--- Work to be completed ---
The mailing-list thread below quotes earlier messages. List every date and time given in the lines that introduce those quoted messages, in order of appearance.

Bump.

On Thu, Mar 22, 2018 at 7:54 PM, Shailesh Jain <shailesh.j...@stellapps.com>
wrote:

> To trigger the computations for each batch, I'll have to use the
> processing time timer in the abstract keyed cep operator, right?
>
> The reason why I'm avoiding the watermarks is that it is not possible to
> generate watermarks per key.
>
> Thanks for the 'within' remark.
>
> A couple of questions:
>
> 1. Given our use case and the limitations of per key watermark, do you
> think that this approach is worth adding to the library?
>
> 2. What other aspects of the framework do I need to consider/test before
> we go about implementing this approach formally?
>
> Thanks,
> Shailesh
>
>
> On Thu 22 Mar, 2018, 6:58 PM Dawid Wysakowicz, <wysakowicz.da...@gmail.com>
> wrote:
>
>> If you do the buffering you can emit watermark for each such batch (equal
>> to highest timestamp in such batch). This way you won’t need to sort. CEP
>> library will do it for you.
>> The within clause will work in EventTime then.
>>
>> One more remark also the within clause always work for whole pattern not
>> just to a part of it, it does not matter if you apply it in the middle (as
>> you did) or at the very end.
>>
>> Best,
>> Dawid
>>
>> > On 19 Mar 2018, at 11:31, Shailesh Jain <shailesh.j...@stellapps.com>
>> wrote:
>> >
>> > Thanks for your reply, Dawid.

--- Provided data ---
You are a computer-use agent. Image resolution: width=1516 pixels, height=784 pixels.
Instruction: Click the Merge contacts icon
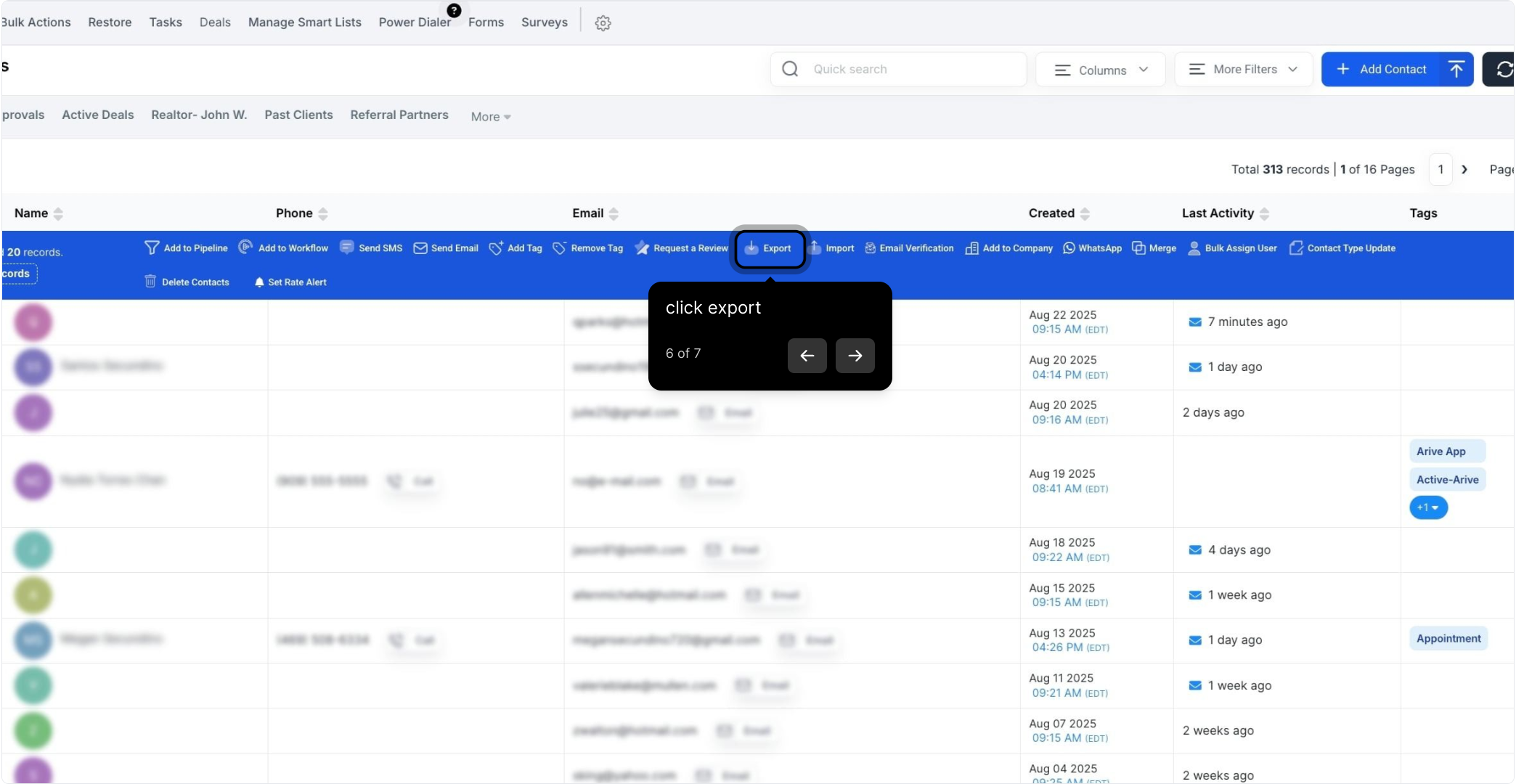[x=1138, y=248]
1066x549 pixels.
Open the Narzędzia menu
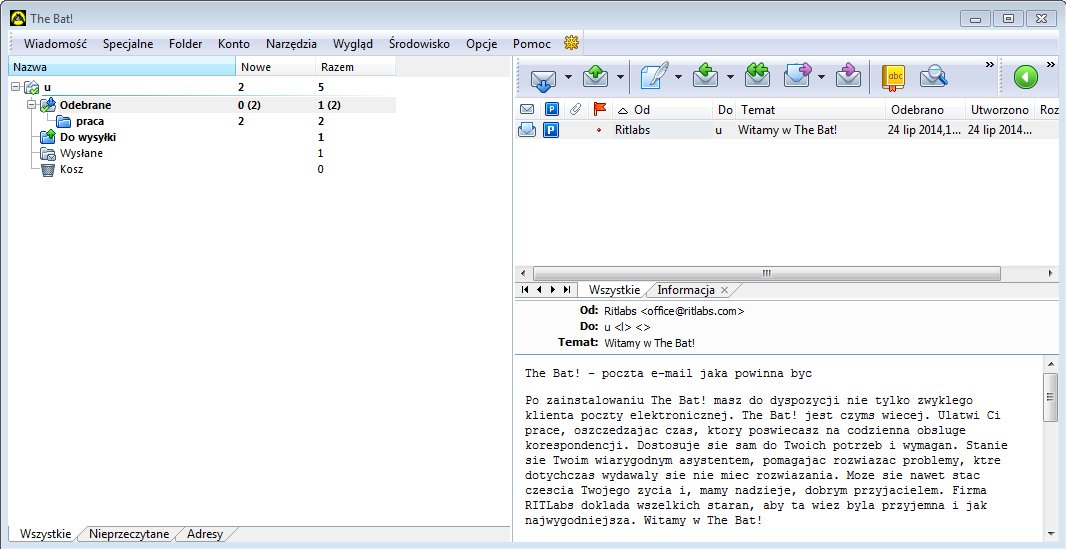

--- Full output ---
1. Thu, Mar 22, 2018 at 7:54 PM
2. Thu 22 Mar, 2018, 6:58 PM
3. 19 Mar 2018, at 11:31